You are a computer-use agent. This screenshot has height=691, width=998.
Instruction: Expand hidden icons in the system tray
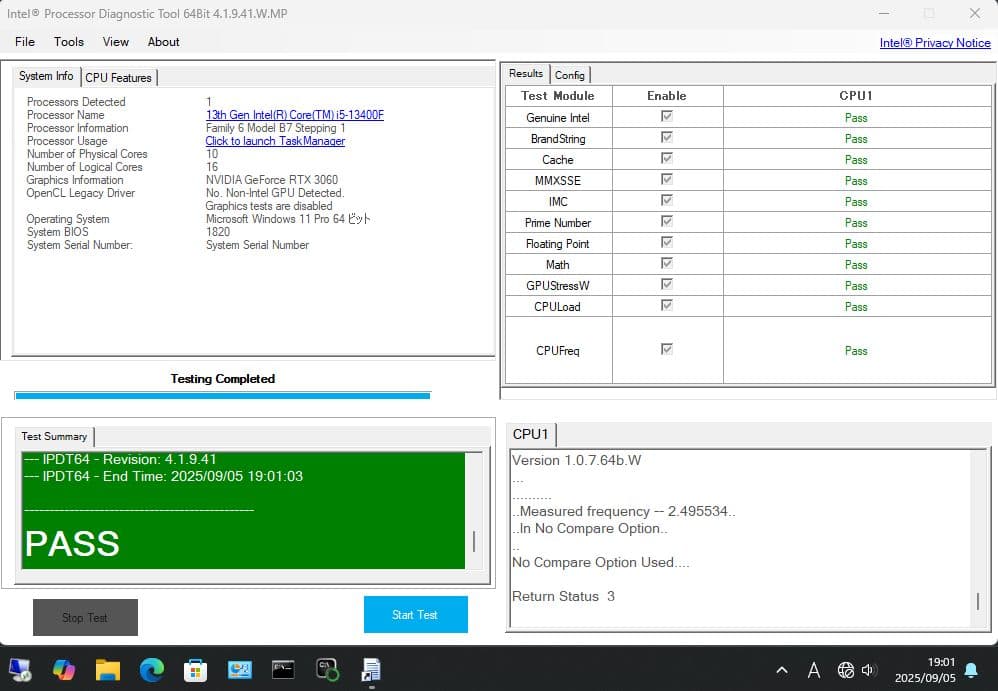coord(783,670)
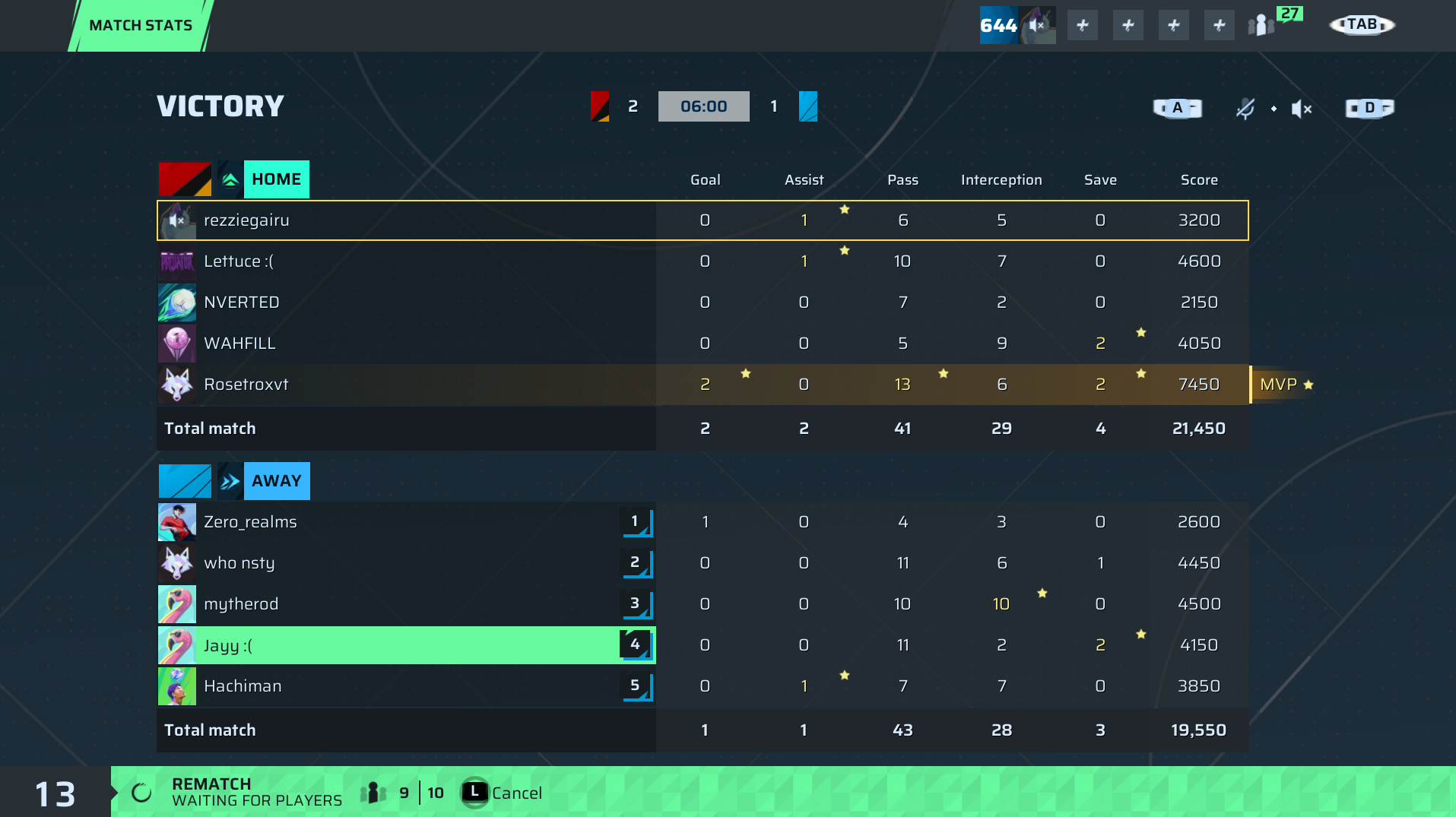Click the A key previous page prompt

[x=1178, y=108]
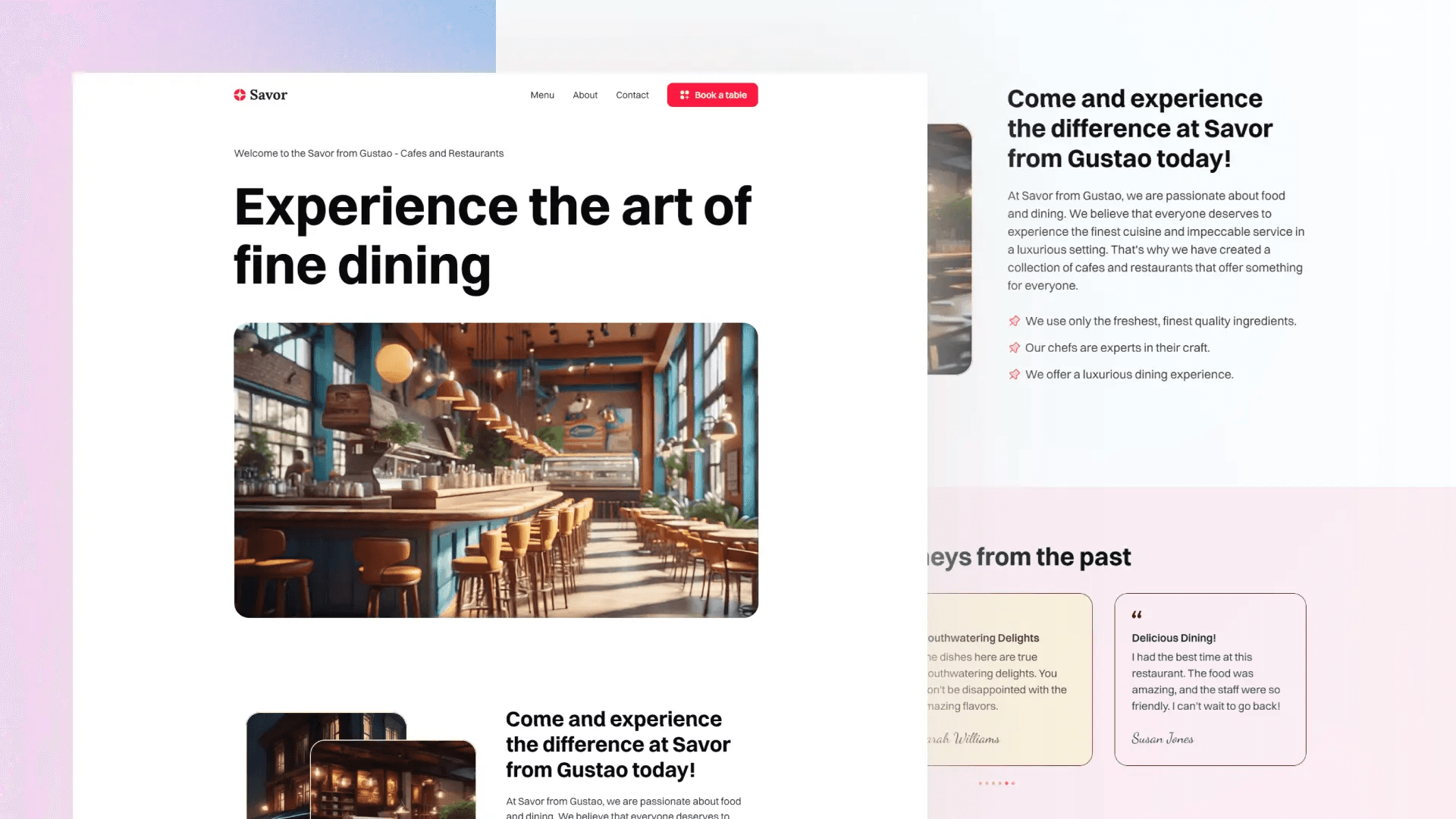This screenshot has height=819, width=1456.
Task: Click the red calendar icon on Book a table button
Action: 684,94
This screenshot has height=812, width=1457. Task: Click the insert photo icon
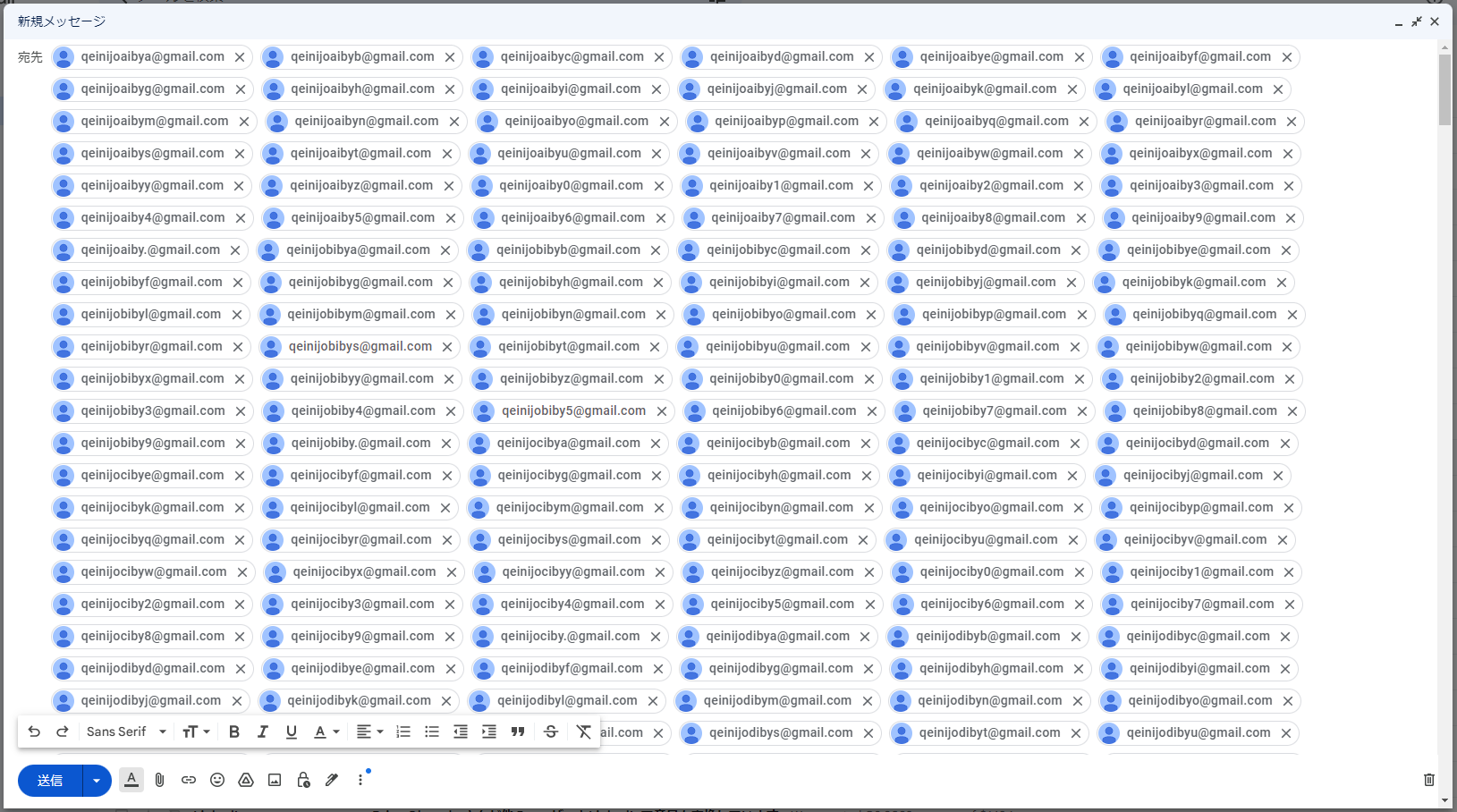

[WHAT NEEDS TO BE DONE] Print the material above exactly, skipping its images.

[RESPONSE BELOW]
You are a computer-use agent. This screenshot has height=691, width=998.
Instruction: Expand hidden icons in the system tray
coord(783,670)
Click the A key previous page prompt

[x=1178, y=108]
This screenshot has height=819, width=1456.
Task: Click the red calendar icon on Book a table button
Action: 684,94
This screenshot has height=812, width=1457. Task: Click the insert photo icon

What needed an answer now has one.